Fig.1. The performance of RL with simulator is not robust to uncertainties in the real plant.

Recently, many researches related to this Sim-to-Real issue have studied as follows:

“Sim-to-real: Learning agile locomotion for quadruped robots”
Tan. et al.
arXiv preprint arXiv:1804.10332

“Sim-to-real transfer robotic control with dynamics randomization”
Peng. et al.
arXiv preprint arXiv:1710.06537

“Learning agile and dynamic motor skills for legged robots”
Hwangbo. et al.
Science Robotics, 2019

However, they have common limitation. They focused on empirical experiment rather than theoretical analysis such as sub-optimality bound on control performance.
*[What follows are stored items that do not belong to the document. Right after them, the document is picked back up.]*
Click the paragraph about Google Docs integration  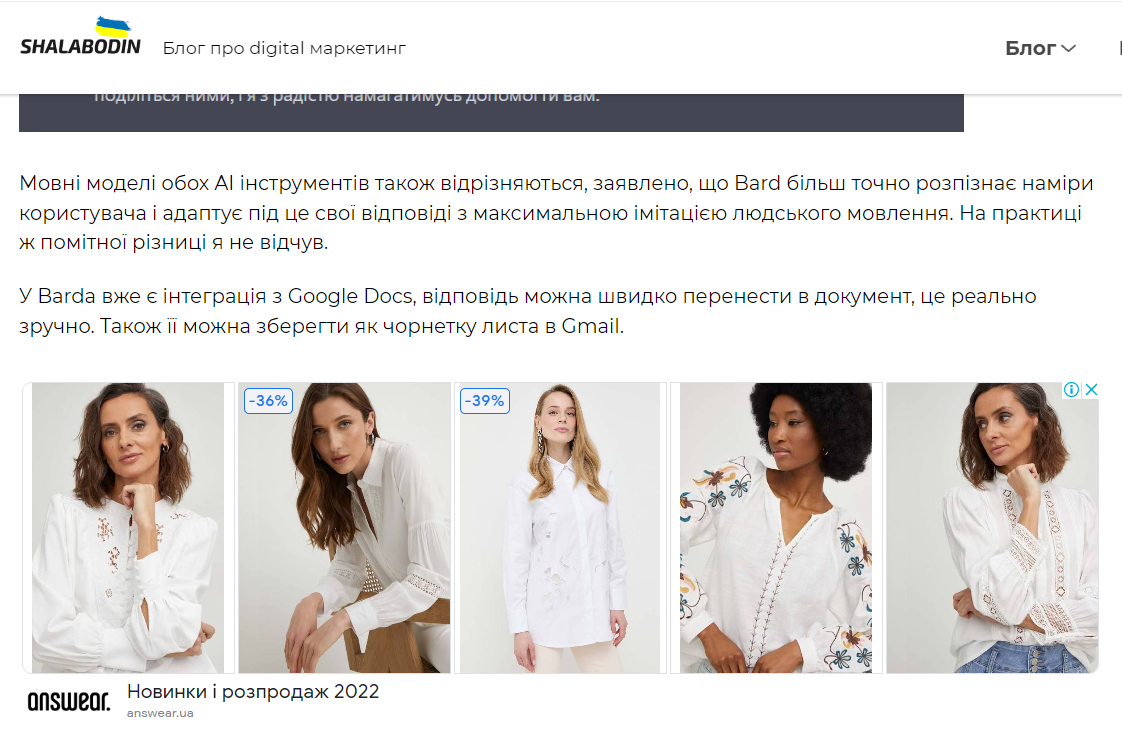(x=527, y=311)
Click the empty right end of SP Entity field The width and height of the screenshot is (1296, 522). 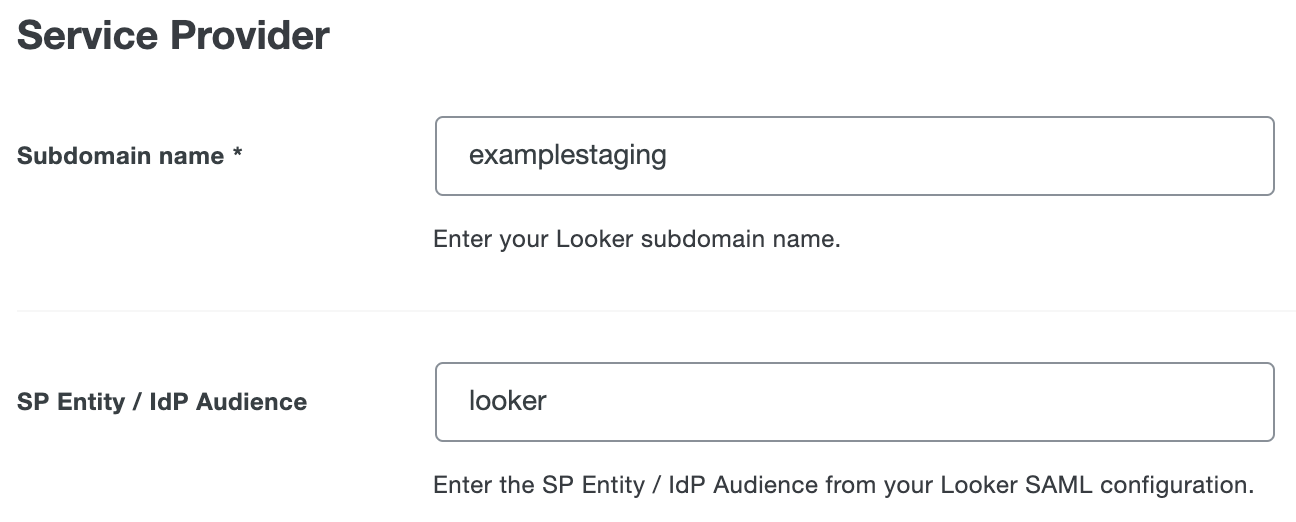[x=1150, y=401]
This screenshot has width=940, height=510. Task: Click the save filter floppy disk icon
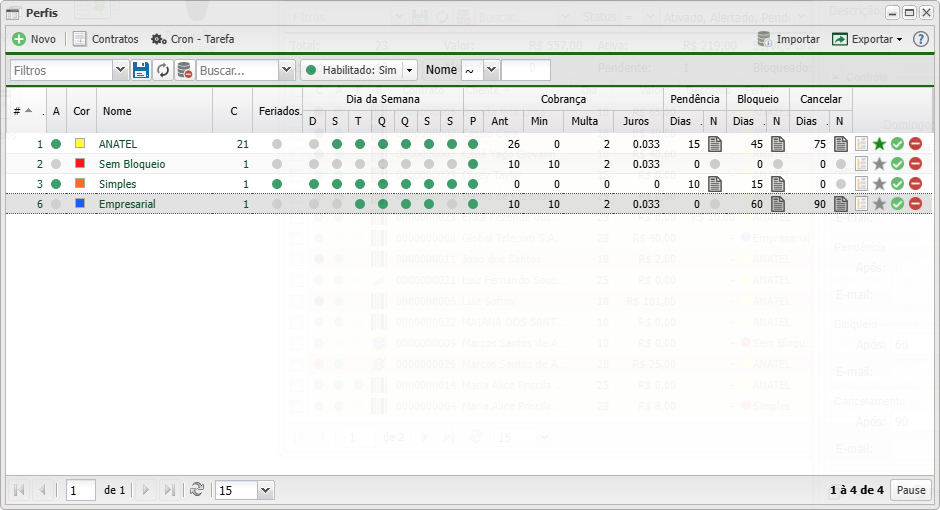(x=141, y=70)
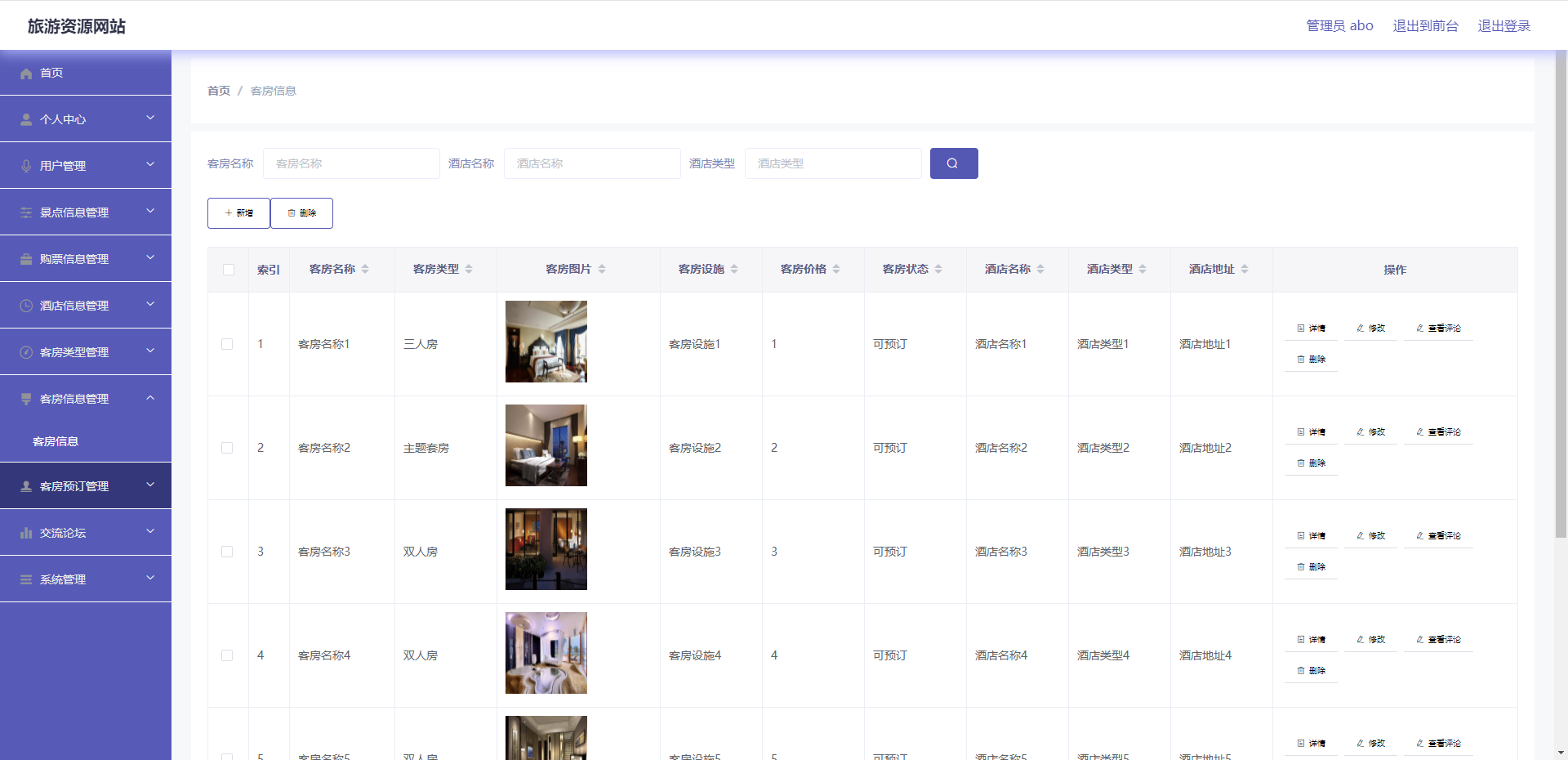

So, our goal is, under the plant uncertainty and the real-time external disturbance, we want to improve the robustness of such learned controller via simulator. In particular, we aim to characterize conditions under which the learned controller has a provable performance and to compute that sub-optimality bound on control performance.
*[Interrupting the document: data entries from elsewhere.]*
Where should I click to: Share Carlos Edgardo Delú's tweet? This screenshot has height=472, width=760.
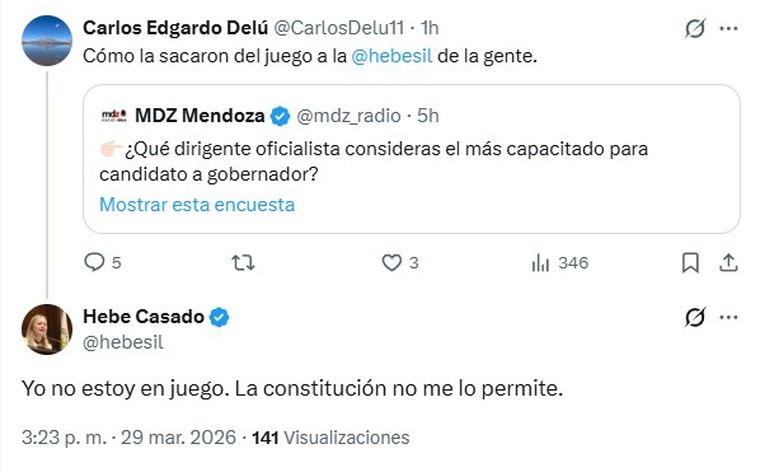(x=729, y=263)
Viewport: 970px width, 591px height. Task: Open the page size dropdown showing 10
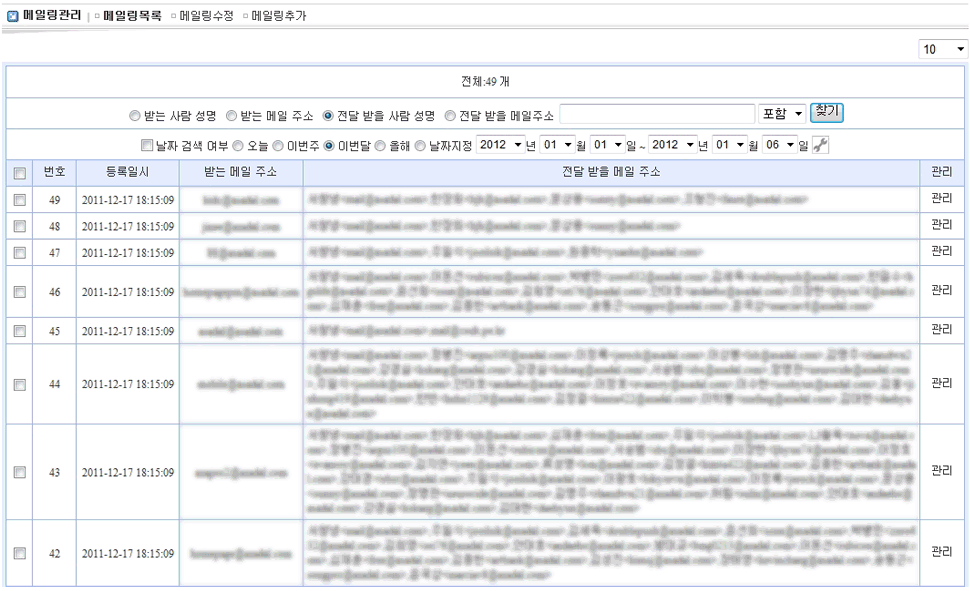[x=943, y=49]
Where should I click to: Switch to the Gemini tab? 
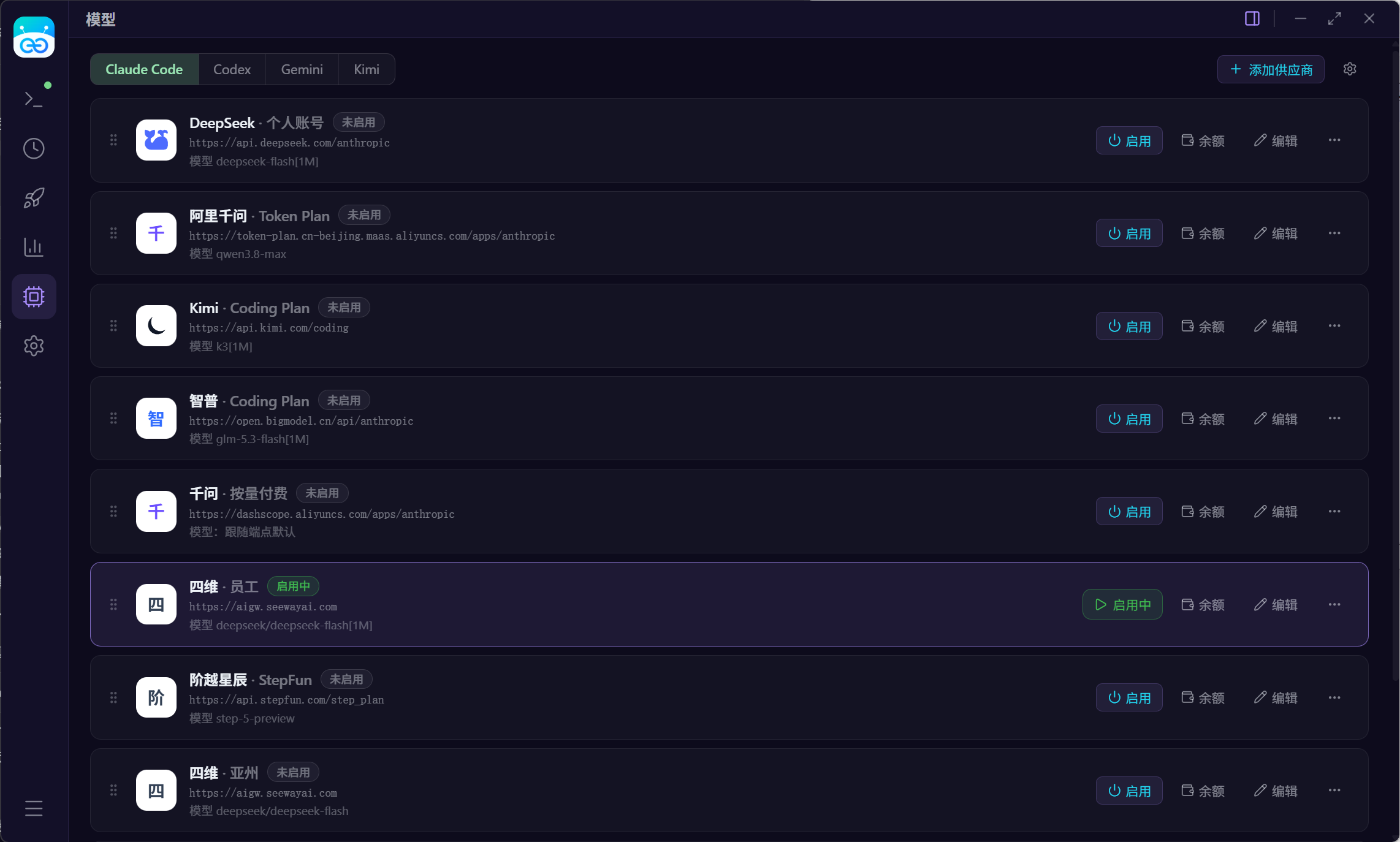tap(302, 69)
Our idea is simple. We pursue Real-to-Sim, not Sim-to-Real. In other words, we want to make the uncertain real plant behave like the simulation model by implementing an additional inner-loop controller. And then, we combine them with the learned controller trained in simulation (Fig.2)
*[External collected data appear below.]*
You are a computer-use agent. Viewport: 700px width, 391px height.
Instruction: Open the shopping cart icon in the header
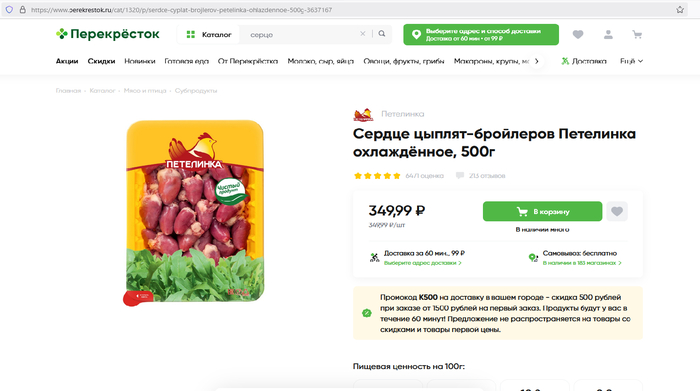[637, 34]
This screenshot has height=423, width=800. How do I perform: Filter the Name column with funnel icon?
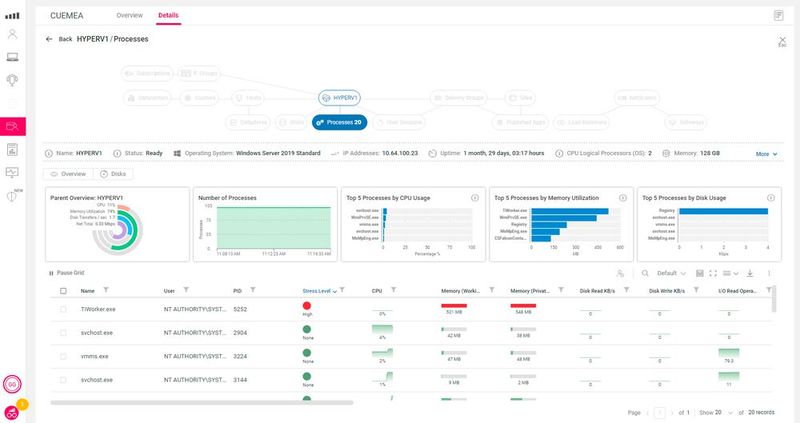[x=106, y=290]
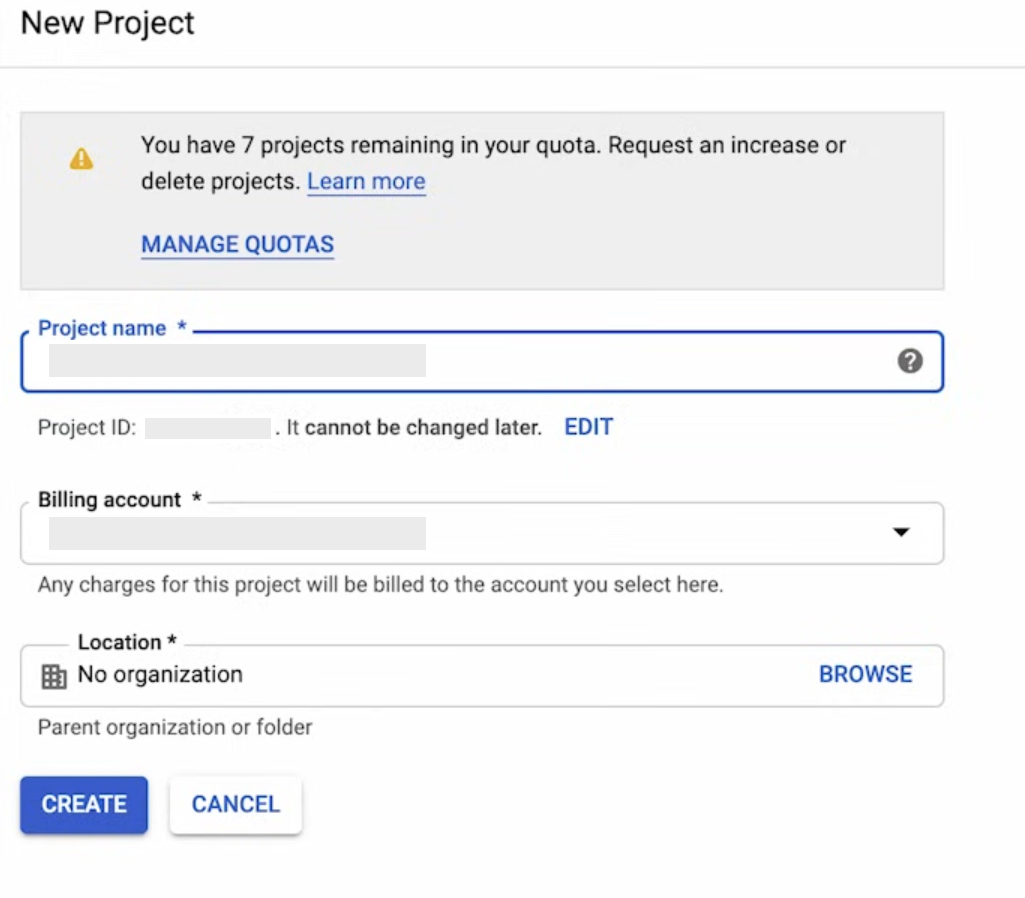Click the "New Project" page heading
The image size is (1025, 898).
[x=108, y=23]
To make the real plant behave like the simulation model, the first question we have to ask ourselves is “can we compute a quantity of the difference between them?”. As shown in the following left figure, consider a real plant whose inputs are u and disturbance d, and the output is y. We want to find how much compensates for the simulation model to generate the same output y with the same input u.

$$y(s)={\color{red}{P}(s)}(u(s)+{\color{red}d(s)})\\
={{P_n}(s)}u(s)+[ -{{P_n}(s)}u(s)+{\color{black}{P}(s)}(u(s)+{\color{black}d(s)}) ]\\
={{P_n}(s)}u(s)+{{P_n}(s)}{[ -\left(1-\frac{{P}(s)}{{P_n}(s)}\right)u+\frac{{P(s)}}{{P_n}(s)}d(s) ]}\\
=:{\color{blue}{P_n}(s)}(u(s)+{d_{total}(s)})$$

Using basic algebra, we can quantify this difference as square bracket term in above third equation and we define this as “total disturbance” ( $d_{total}$ ). Indeed, the total disturbance is combined quantity of mismatch between the simulation model and the real plant and the effect of disturbance. Now, what we left to do is finding a way to estimate this quantity without an information of uncertain real plant.

In 1983, Ohishi proposed disturbance observer or DOB shown in the figure where Q represents a low-pass filter called Q-filter. As shown in the following equations, since $\hat{d}$ equals Q times total disturbance, the DOB is an implementable estimator for total disturbance which means the quantity of the reality gap.

$$\hat{d}(s)=-{Q}(s)u(s)+{P_n^{-1}}(s){Q}(s)y(s)\\
={Q}(s){[(1-\frac{{P}(s)}{{P_n}(s)})u+\frac{{P(s)}}{{P_n}(s)}d(s)]}={Q}(s){d_{total}(s)}$$

Suppose that the disturbance is dominant in a low-frequency range and Q approximate to 1 in that low frequency range. Then $\hat{d}$ also approximates to total disturbance. On the other hand, the real plant P with disturbance d can be replaced with the simulation model Pn with total disturbance $d_{total}$ . Eventually, $\hat{d}$ and $d_{total}$ are canceled out so that the real closed-loop system with the DOB operates similar to this nominal closed-loop system which consists of simulation model and learned controller. Furthermore, we can infer that if the nominal closed-loop system is stable, the robust stability can be guaranteed even for the uncertain real plant.

Training step: Design of RL-based Controller for Simulation Model

Consider a single-input single-output nonlinear simulation model whose relative degree is $\nu$ :

Since the simulation model has no uncertainty, $\bar{f}_0$ , $\bar{f}$ and $\bar{g}$ are known to us. Also, we consider a locally Lipschitz reward function $r$ whose arguments are simulation states $\bar{z}$ and $\bar{x}$ and reference input $u_r$ . In addition, it is natural to assume that all the simulation states are accessible.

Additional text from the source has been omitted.